Juan Mayorga, interroga con implacabile lucidità la crisi del linguaggio. Attraverso la leggendaria figura del Golem, simbolo di creazione e distruzione, esplora il confine tra reale e fantastico per svelare il pericolo silenzioso che s’insinua in noi quando perdiamo di vista il potere delle parole. Protagonista è una donna, Felicia, nel tentativo di salvare il marito malato di un male incurabile, accetta un patto inquietante: imparare ogni giorno tre parole nuove. Ma questo rituale, invece di salvarla, la trasforma, disegnandone una nuova personalità, quella di un leader rivoluzionario del passato. Le parole diventano così materia ambigua, capace di riscrivere l’identità dei protagonisti fino a dissolverla.

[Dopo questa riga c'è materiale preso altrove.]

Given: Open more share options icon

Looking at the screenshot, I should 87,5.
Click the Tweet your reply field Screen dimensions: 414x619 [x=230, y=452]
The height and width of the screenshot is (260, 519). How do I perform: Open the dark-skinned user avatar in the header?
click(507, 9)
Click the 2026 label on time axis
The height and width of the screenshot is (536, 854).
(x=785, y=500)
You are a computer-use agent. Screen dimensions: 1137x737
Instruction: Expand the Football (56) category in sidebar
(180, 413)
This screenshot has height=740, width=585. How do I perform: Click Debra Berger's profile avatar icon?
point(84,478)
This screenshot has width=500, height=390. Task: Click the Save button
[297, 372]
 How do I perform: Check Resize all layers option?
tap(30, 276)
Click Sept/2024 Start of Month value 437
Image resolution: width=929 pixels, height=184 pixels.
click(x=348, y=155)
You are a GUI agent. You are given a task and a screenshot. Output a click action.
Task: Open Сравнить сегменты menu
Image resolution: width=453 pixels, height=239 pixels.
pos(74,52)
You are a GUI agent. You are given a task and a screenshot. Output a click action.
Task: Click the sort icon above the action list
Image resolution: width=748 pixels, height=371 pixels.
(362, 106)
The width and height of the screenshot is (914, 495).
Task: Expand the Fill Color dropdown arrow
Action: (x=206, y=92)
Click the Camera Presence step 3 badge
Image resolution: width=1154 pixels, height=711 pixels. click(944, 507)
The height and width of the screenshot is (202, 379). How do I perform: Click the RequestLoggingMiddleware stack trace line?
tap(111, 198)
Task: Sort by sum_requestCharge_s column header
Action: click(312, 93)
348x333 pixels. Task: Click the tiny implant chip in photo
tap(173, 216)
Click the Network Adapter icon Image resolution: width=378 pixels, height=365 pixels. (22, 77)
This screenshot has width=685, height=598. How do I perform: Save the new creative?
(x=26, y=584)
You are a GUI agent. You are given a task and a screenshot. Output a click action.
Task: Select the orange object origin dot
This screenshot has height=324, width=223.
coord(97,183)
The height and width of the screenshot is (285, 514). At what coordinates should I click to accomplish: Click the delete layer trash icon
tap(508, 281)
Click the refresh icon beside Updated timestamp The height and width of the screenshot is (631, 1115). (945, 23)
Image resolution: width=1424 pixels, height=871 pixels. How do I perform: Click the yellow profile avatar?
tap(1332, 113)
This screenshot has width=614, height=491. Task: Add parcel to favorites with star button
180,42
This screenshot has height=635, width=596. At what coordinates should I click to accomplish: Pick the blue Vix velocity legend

Elena Bucci, Monica Piseddu, Francesco Sferrazza Papa incarnano relazioni dense, trasformando le parole in carne e corpo, restituendo uno sguardo molto critico e mai scontato sul nostro tempo.
IL GOLEM
di Juan Mayorga
traduzione Pino Tierno
con Elena Bucci, Monica Piseddu e Francesco Sferrazza Papa
regia Jacopo Gassmann
scene e costumi Gregorio Zurla
luci Gianni Staropoli
video Lorenzo Letizia
aiuto regia Giulia Bartolini
produzione Teatro di Roma – Teatro Nazionale / Sardegna Teatro / Fondazione Teatro
Stabile dell’Umbria
NOTE DI REGIA
A mio avviso, Il Golem è forse l’opera più importante che Juan Mayorga abbia scritto in questi anni duri, complessi, per molti versi imperscrutabili. È un testo a sua volta straordinariamente denso, enigmatico e stratificato. Mayorga me lo ha spedito e rispedito più volte nel corso del tempo – meticolosamente riscritto, ripensato, riformulato – come se l’autore si fosse risvegliato da un incubo dalle infinite varianti, come se i costanti cortocircuiti e gli sconvolgimenti di questi ultimi anni (dalla pandemia all’emergenza climatica, dalle guerre alla conseguente crisi economico- sociale) lo avessero portato a mettere il testo stesso in uno stato di crisi continua. Partendo dalla grande leggenda ebraica del Golem, il testo racconta la storia di una donna che, per tentare di salvare suo marito da una malattia incurabile si affida ad un’organizzazione segreta che promette di curare l’uomo, a patto che la donna impari tre nuove parole al giorno. Lentamente, come in una perturbante variazione sul tema della metamorfosi kafkiana, capiremo che la donna sta accogliendo (o forse ha da sempre soppresso) dentro di sé l’identità e la parola di un leader rivoluzionario del passato. La parola, appunto, intorno a cui tutto ruota, a partire dal mistero profondo di questo testo. La parola che al contempo può rigenerarci o segnare traumaticamente i nostri destini. La parola che può certamente liberarci ma anche trasformarci fino a non riconoscere più chi siamo. La parola che crea e distrugge. La sensazione è che nel Golem Juan Mayorga abbia condensato tutto il sentimento (e lo smarrimento) del nostro tempo, chiamando a raccolta molti dei suoi autori di riferimento: da Borges a Kafka, passando attraverso Primo Levi e Gershom Scholem fino ad arrivare alla filosofia del linguaggio di Walter Benjamin e alla sua teoria della traduzione, l’autore getta il suo scandaglio negli abissi di questa epoca oscura, raccontandoci di un mondo che sta lentamente collassando o sfarinando – verrebbe da dire – mentre, come diceva Flaiano, “qualcosa si va lacerando nel tessuto divino dell’umano”.
Jacopo Gassmann
NOTA DELL’AUTORE
Avevo scritto “El Golem” alcuni anni fa, ma qualcosa è accaduto durante il lockdown – in mezzo allo sconvolgimento generale, all’angoscia di tanti, alla paura di altri che l’ordine in cui avevamo vissuto potesse crollare – che mi ha spinto a riscriverlo. Il tema centrale, credo, è il potere delle parole che ci avvolgono e ci attraversano e con le quali costruiamo i nostri incubi e i nostri sogni.